DIRECTION: Duplicate every line of the data below without changing a single character.

>> START SOURCE DATA

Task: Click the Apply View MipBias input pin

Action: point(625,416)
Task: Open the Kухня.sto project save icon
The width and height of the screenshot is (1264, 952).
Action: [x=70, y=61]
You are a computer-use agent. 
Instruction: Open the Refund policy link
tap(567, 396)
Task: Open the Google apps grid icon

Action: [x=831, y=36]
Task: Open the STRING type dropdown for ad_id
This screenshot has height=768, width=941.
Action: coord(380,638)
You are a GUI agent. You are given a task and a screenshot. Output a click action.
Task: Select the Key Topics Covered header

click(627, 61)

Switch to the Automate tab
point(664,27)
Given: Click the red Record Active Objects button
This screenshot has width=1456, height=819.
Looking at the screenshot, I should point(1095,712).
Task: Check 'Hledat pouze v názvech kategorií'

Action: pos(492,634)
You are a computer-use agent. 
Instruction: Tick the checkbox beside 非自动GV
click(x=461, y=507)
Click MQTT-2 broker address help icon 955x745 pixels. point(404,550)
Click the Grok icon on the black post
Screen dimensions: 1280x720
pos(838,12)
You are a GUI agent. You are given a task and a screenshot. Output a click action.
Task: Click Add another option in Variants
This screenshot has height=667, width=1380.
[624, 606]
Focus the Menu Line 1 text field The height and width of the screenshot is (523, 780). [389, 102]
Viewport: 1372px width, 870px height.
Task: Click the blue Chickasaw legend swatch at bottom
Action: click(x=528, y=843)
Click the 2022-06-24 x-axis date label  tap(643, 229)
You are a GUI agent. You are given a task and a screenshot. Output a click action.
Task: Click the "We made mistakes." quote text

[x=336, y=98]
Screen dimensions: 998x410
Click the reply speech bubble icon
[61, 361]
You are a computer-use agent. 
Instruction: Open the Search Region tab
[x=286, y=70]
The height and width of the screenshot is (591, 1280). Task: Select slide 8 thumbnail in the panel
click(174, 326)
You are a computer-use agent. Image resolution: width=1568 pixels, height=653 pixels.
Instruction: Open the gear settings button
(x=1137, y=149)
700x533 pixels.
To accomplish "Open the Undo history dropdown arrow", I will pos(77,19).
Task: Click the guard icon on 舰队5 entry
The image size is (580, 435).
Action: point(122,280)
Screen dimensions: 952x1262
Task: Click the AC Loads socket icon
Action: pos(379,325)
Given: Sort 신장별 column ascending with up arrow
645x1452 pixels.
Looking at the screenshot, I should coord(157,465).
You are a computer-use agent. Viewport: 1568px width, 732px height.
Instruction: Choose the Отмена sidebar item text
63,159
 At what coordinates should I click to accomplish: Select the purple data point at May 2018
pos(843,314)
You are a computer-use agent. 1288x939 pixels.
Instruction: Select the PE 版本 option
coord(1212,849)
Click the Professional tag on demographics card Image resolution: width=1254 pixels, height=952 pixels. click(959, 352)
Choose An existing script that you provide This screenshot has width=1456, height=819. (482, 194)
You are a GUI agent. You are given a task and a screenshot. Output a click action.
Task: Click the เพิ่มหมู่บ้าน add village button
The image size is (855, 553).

>> END SOURCE DATA

OUTPUT OF THE EXERCISE:
Task: Click the Apply View MipBias input pin

Action: point(625,416)
Task: Open the Kухня.sto project save icon
The width and height of the screenshot is (1264, 952).
Action: [x=70, y=61]
You are a computer-use agent. 
Instruction: Open the Refund policy link
tap(567, 396)
Task: Open the Google apps grid icon

Action: [x=831, y=36]
Task: Open the STRING type dropdown for ad_id
This screenshot has height=768, width=941.
Action: coord(380,638)
You are a GUI agent. You are given a task and a screenshot. Output a click action.
Task: Select the Key Topics Covered header

click(627, 61)

Switch to the Automate tab
point(664,27)
Given: Click the red Record Active Objects button
This screenshot has width=1456, height=819.
Looking at the screenshot, I should point(1095,712).
Task: Check 'Hledat pouze v názvech kategorií'

Action: pos(492,634)
You are a computer-use agent. 
Instruction: Tick the checkbox beside 非自动GV
click(x=461, y=507)
Click MQTT-2 broker address help icon 955x745 pixels. point(404,550)
Click the Grok icon on the black post
Screen dimensions: 1280x720
pos(838,12)
You are a GUI agent. You are given a task and a screenshot. Output a click action.
Task: Click Add another option in Variants
This screenshot has height=667, width=1380.
[624, 606]
Focus the Menu Line 1 text field The height and width of the screenshot is (523, 780). [389, 102]
Viewport: 1372px width, 870px height.
Task: Click the blue Chickasaw legend swatch at bottom
Action: click(x=528, y=843)
Click the 2022-06-24 x-axis date label  tap(643, 229)
You are a GUI agent. You are given a task and a screenshot. Output a click action.
Task: Click the "We made mistakes." quote text

[x=336, y=98]
Screen dimensions: 998x410
Click the reply speech bubble icon
[61, 361]
You are a computer-use agent. 
Instruction: Open the Search Region tab
[x=286, y=70]
The height and width of the screenshot is (591, 1280). Task: Select slide 8 thumbnail in the panel
click(174, 326)
You are a computer-use agent. Image resolution: width=1568 pixels, height=653 pixels.
Instruction: Open the gear settings button
(x=1137, y=149)
700x533 pixels.
To accomplish "Open the Undo history dropdown arrow", I will pos(77,19).
Task: Click the guard icon on 舰队5 entry
The image size is (580, 435).
Action: point(122,280)
Screen dimensions: 952x1262
Task: Click the AC Loads socket icon
Action: pos(379,325)
Given: Sort 신장별 column ascending with up arrow
645x1452 pixels.
Looking at the screenshot, I should coord(157,465).
You are a computer-use agent. Viewport: 1568px width, 732px height.
Instruction: Choose the Отмена sidebar item text
63,159
 At what coordinates should I click to accomplish: Select the purple data point at May 2018
pos(843,314)
You are a computer-use agent. 1288x939 pixels.
Instruction: Select the PE 版本 option
coord(1212,849)
Click the Professional tag on demographics card Image resolution: width=1254 pixels, height=952 pixels. click(959, 352)
Choose An existing script that you provide This screenshot has width=1456, height=819. (482, 194)
You are a GUI agent. You are given a task and a screenshot. Output a click action.
Task: Click the เพิ่มหมู่บ้าน add village button
The image size is (855, 553).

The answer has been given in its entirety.